Work request A: According to the passage on gender bias in vision-language models, how many occupations were studied?
Work request B: In the passage on gender bias in vision-language models, revise the section that begins with "A structured set" and ends with "is the friction.", changing "objections" to "criticisms".
Work request C: Pick up the passage on gender bias in vision-language models after its last sentence and keep writing.

Exercise passage:
Alignment teaches vision-language models (VLMs) to avoid expressing demographic biases, and when gender is clearly visible they largely succeed. Far less is known about ambiguous inputs (a worker in full gear, a figure seen from behind) cases common in practice yet rarely studied. We find that minimal prompting pressure exposes occupation-gender defaults when prompting ambiguous input images, with models collapsing to male even for strongly female-stereotyped occupations. But do these outputs reflect what models actually encode internally? We introduce LALS (Latent Association Leaning Score), a zero-shot metric that projects visual-token activations into the model's text-embedding space to measure concept associations per token and layer. Across 15 occupations, over 800 gender-ambiguous images, and four VLMs, internal representations and outputs are systematically decoupled: models often encode a female association internally yet output male. Layer-wise analysis reveals an asymmetric filter -- male signal amplifies end-to-end while female signal peaks mid-network and is suppressed before generation -- and a color ablation shows that culturally loaded visual cues such as clothing color further modulate these internal associations.

Editorial analysis

A structured set of objections, weighed in public.

Desk editor's note, referee report, simulated authors' rebuttal, and a circularity audit. Tearing a paper down is the easy half of reading it; the pith above is the substance, this is the friction.

Information supplied:
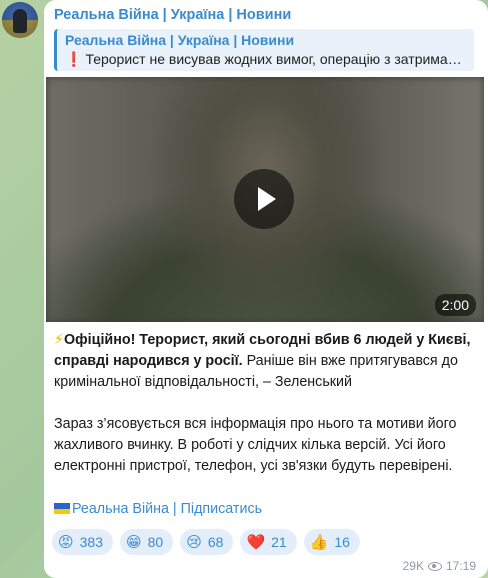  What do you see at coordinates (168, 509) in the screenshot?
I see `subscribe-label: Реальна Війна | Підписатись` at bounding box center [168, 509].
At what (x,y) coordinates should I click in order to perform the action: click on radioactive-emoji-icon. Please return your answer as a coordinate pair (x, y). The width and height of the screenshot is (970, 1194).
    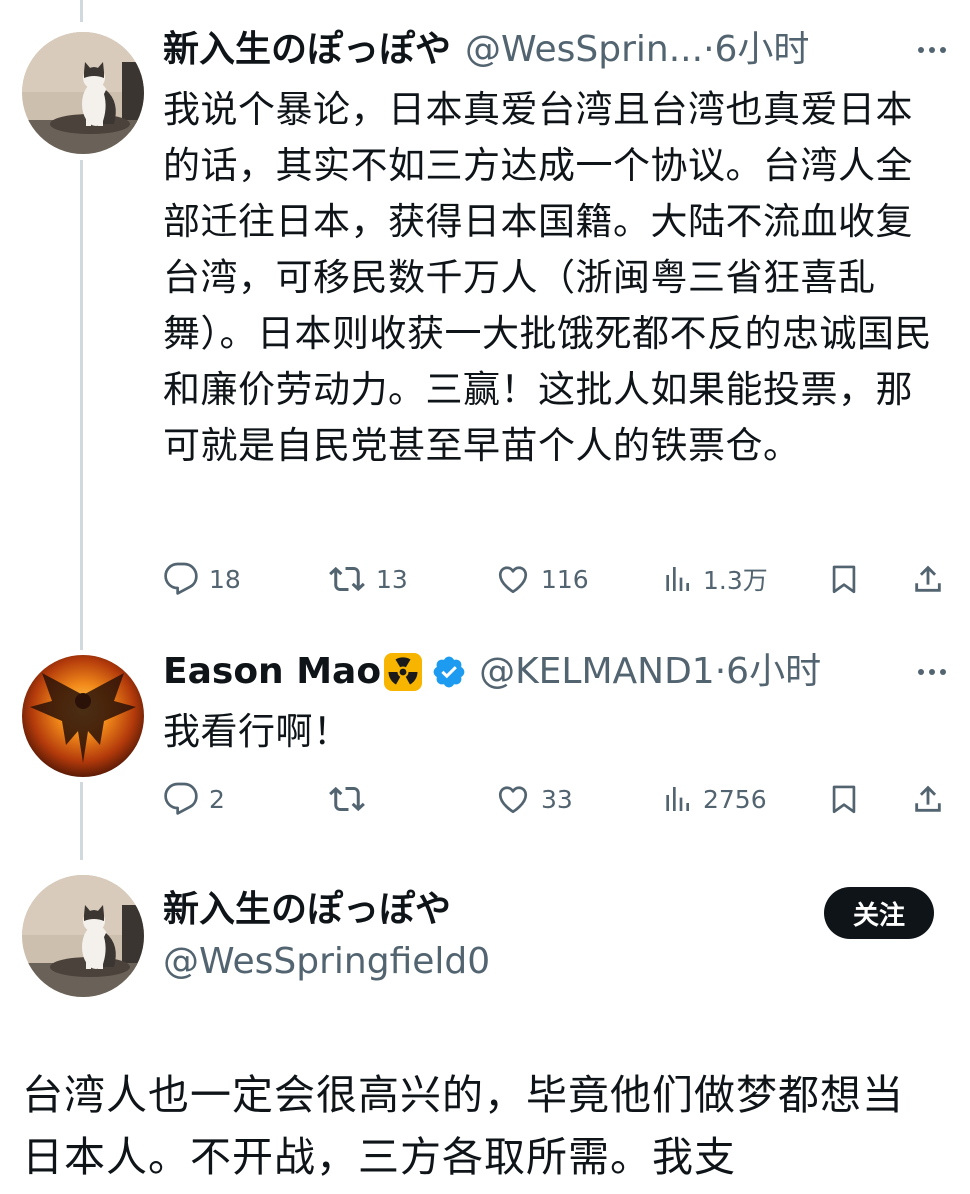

Your response A: Fifteen occupations.

Your response B:
A structured set of criticisms, weighed in public.

Desk editor's note, referee report, simulated authors' rebuttal, and a circularity audit. Tearing a paper down is the easy half of reading it; the pith above is the substance, this is the friction.

Your response C:
Desk Editor's Note private letter to a colleague

The paper reports internal female encoding but male outputs on ambiguous images across VLMs using a new LALS projection metric, with the projection step as the main point to check.

read the letter

The key takeaway is that these models encode female associations internally for gender-ambiguous occupation images yet produce male outputs, with layer analysis showing male signals strengthening end-to-end while female signals peak mid-network and drop off. They introduce LALS as a zero-shot way to track this by projecting visual-token activations into text-embedding space.

The work runs controlled tests on four VLMs, 15 occupations, and over 800 images, plus a color ablation that shows clothing cues shifting the internal associations. That setup gives a clear picture of the decoupling and the asymmetric filtering, which is new relative to prior bias studies that focus on clear inputs or final outputs.

The soft spot sits in the LALS step itself. Treating cosine similarity after projection as a direct measure of concept association assumes the alignment between visual activations and text space preserves the relevant semantics rather than picking up residual geometry from training. The abstract gives no validation on unambiguous cases or comparison to logit probes, so the layer-wise suppression claim rests on that untested assumption. If the projection introduces artifacts, the internal-output mismatch becomes harder to interpret.

This is for people auditing fairness in deployed VLMs or studying how alignment affects internal representations. The empirical scope and ablations make it worth a serious referee even with the metric questions, mainly to get the authors to add checks on LALS and report the full statistics.

Recommendation: send it to review but flag the projection validation as a required addition.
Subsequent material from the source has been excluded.